**TASK TO COMPLETE:** Every line of the material below needs to be written out exactly, please.

**RECORDS SUPPLIED:**
____________________
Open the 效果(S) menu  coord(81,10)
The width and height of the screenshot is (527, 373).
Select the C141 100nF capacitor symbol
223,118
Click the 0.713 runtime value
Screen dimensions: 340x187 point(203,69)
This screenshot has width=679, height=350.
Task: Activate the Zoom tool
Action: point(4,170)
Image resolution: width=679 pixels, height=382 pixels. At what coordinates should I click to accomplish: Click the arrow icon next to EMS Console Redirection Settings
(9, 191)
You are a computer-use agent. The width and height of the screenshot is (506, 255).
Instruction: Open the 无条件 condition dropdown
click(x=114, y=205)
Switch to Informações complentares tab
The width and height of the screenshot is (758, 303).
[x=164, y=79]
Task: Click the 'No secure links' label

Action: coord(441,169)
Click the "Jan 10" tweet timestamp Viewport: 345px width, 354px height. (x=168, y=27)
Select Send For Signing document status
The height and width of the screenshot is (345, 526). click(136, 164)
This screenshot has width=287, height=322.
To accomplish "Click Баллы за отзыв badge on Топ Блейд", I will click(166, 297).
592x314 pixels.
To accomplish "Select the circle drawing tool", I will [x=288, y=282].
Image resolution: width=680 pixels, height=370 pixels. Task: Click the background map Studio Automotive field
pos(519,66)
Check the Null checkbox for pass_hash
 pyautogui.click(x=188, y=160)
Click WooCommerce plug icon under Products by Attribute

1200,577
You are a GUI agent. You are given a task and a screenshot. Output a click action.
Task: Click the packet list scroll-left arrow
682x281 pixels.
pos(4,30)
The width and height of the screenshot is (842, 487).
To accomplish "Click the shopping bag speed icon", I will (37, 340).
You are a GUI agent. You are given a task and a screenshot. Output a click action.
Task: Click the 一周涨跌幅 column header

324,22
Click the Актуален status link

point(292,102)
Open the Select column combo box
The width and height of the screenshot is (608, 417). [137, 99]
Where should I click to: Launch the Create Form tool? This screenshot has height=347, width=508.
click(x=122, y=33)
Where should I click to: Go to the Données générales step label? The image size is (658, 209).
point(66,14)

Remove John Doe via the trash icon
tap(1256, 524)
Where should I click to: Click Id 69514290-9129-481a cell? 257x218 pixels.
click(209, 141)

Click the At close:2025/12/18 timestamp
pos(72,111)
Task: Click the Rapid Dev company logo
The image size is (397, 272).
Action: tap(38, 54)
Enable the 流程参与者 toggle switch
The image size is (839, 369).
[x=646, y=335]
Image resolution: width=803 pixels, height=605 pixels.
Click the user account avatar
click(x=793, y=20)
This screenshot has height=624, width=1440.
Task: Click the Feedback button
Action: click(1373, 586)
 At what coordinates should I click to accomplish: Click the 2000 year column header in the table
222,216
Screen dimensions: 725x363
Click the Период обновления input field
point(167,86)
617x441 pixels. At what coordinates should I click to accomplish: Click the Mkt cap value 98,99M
____________________
**RESPONSE BOX:**
Open the 效果(S) menu  coord(81,10)
The width and height of the screenshot is (527, 373).
Select the C141 100nF capacitor symbol
223,118
Click the 0.713 runtime value
Screen dimensions: 340x187 point(203,69)
This screenshot has width=679, height=350.
Task: Activate the Zoom tool
Action: point(4,170)
Image resolution: width=679 pixels, height=382 pixels. At what coordinates should I click to accomplish: Click the arrow icon next to EMS Console Redirection Settings
(9, 191)
You are a computer-use agent. The width and height of the screenshot is (506, 255).
Instruction: Open the 无条件 condition dropdown
click(x=114, y=205)
Switch to Informações complentares tab
The width and height of the screenshot is (758, 303).
[x=164, y=79]
Task: Click the 'No secure links' label

Action: coord(441,169)
Click the "Jan 10" tweet timestamp Viewport: 345px width, 354px height. (x=168, y=27)
Select Send For Signing document status
The height and width of the screenshot is (345, 526). click(136, 164)
This screenshot has width=287, height=322.
To accomplish "Click Баллы за отзыв badge on Топ Блейд", I will click(166, 297).
592x314 pixels.
To accomplish "Select the circle drawing tool", I will [x=288, y=282].
Image resolution: width=680 pixels, height=370 pixels. Task: Click the background map Studio Automotive field
pos(519,66)
Check the Null checkbox for pass_hash
 pyautogui.click(x=188, y=160)
Click WooCommerce plug icon under Products by Attribute

1200,577
You are a GUI agent. You are given a task and a screenshot. Output a click action.
Task: Click the packet list scroll-left arrow
682x281 pixels.
pos(4,30)
The width and height of the screenshot is (842, 487).
To accomplish "Click the shopping bag speed icon", I will (37, 340).
You are a GUI agent. You are given a task and a screenshot. Output a click action.
Task: Click the 一周涨跌幅 column header

324,22
Click the Актуален status link

point(292,102)
Open the Select column combo box
The width and height of the screenshot is (608, 417). [137, 99]
Where should I click to: Launch the Create Form tool? This screenshot has height=347, width=508.
click(x=122, y=33)
Where should I click to: Go to the Données générales step label? The image size is (658, 209).
point(66,14)

Remove John Doe via the trash icon
tap(1256, 524)
Where should I click to: Click Id 69514290-9129-481a cell? 257x218 pixels.
click(209, 141)

Click the At close:2025/12/18 timestamp
pos(72,111)
Task: Click the Rapid Dev company logo
The image size is (397, 272).
Action: tap(38, 54)
Enable the 流程参与者 toggle switch
The image size is (839, 369).
[x=646, y=335]
Image resolution: width=803 pixels, height=605 pixels.
Click the user account avatar
click(x=793, y=20)
This screenshot has height=624, width=1440.
Task: Click the Feedback button
Action: click(1373, 586)
 At what coordinates should I click to accomplish: Click the 2000 year column header in the table
222,216
Screen dimensions: 725x363
Click the Период обновления input field
point(167,86)
617x441 pixels. At what coordinates should I click to accomplish: Click the Mkt cap value 98,99M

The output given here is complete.